Усташи все еще были фанатичными врагами, окопавшимися в самом сердце Хорватии, а также в районе Военной Крайны. После ожесточенного сражения у Отошаца, возле Лика, партизаны кричали усташам, что те проиграли войну. «Мы знаем это! – последовал ответ. – Но у нас еще есть время, чтобы истребить побольше ваших». Усташи даже сочинили насмешливую песенку:
8 сентября 1943 года Тито узнал о безоговорочной капитуляции Италии и, не теряя времени даром, немедленно присоединился к немцам в рейде по захвату оружия, боеприпасов и территории на побережье и островах. Не забыли партизаны также и о тысячах евреев, нашедших себе приют в Италии и оказавшихся перед угрозой истребления немцами и усташами. Несколько сот евреев, находившихся в лагере на острове Раб, были перевезены на пароме в Цриквеницу, где их временно разместили в трех пустующих школах-интернатах. Когда немцы вышли к побережью со стороны Риеки, евреев переправили в глубь страны, чтобы разместить в захваченных партизанами деревнях. Тито отказался от мысли сформировать отдельную еврейскую боевую часть, которая могла бы стать приманкой для усташей, поэтому всех, кто был годен к строевой, зачисляли в регулярную партизанскую армию. Некоторые евреи, главным образом те, кто не стали солдатами, занялись торговлей, тем самым вторгаясь в то, что именовалось «партизанской экономикой».
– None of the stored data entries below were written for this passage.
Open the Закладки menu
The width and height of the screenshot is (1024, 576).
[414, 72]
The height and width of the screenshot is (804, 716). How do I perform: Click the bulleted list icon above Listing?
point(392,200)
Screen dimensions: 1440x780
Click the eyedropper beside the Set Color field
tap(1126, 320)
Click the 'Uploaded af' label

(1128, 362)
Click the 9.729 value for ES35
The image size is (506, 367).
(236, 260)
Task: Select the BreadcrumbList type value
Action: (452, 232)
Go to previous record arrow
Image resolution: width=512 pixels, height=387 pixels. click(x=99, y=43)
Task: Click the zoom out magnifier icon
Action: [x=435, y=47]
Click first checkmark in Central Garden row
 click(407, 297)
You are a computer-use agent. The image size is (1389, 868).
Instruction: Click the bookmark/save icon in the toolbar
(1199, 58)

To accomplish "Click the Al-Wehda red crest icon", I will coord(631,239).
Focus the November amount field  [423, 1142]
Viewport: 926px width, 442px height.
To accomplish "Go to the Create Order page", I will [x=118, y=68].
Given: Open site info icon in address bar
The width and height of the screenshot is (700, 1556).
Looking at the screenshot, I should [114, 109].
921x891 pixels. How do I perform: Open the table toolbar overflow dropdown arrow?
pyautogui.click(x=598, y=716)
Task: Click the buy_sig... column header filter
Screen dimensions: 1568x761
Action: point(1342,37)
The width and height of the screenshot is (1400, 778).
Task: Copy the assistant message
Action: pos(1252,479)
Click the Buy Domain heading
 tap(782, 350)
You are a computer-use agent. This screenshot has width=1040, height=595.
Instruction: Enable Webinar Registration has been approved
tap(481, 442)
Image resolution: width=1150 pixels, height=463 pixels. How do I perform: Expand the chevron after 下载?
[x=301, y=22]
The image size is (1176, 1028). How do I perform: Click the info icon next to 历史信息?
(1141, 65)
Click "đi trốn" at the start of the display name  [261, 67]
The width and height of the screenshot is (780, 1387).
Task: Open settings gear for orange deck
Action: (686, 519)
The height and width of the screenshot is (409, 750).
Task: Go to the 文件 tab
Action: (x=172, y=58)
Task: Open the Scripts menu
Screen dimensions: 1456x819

Как бы то ни было, начиная с этого времени все оставшиеся в живых евреи оказались в Югославии в безопасности. Чтобы вытеснить итальянцев, немцы учредили особую администрацию, контролировавшую Адриатическое побережье, а также Южную Словению и Юлианский район вокруг Триеста. Этим местам суждено было стать ареной ожесточенных боев в 1945 году, когда партизаны едва не вступили в конфликт с англичанами. В сентябре 1943 года словенские партизаны под руководством марксиста Эдварда Карделя были решающей силой в Любляне, но они не смогли найти понимание с некоммунистами-католиками и роялистами. Кардель с воодушевлением взялся за разрушение прекрасных домов, некогда принадлежавших старинной знати, делая это под лозунгом: «Дворец горит – граф бежит!». После казни нескольких сот пленных белогвардейцев Кардель с усмешкой заявил: «Это должно деморализовать их»[264].
Мстительность словенских коммунистов в худшем своем проявлении нашла воплощение в массовых казнях, имевших место по окончании войны.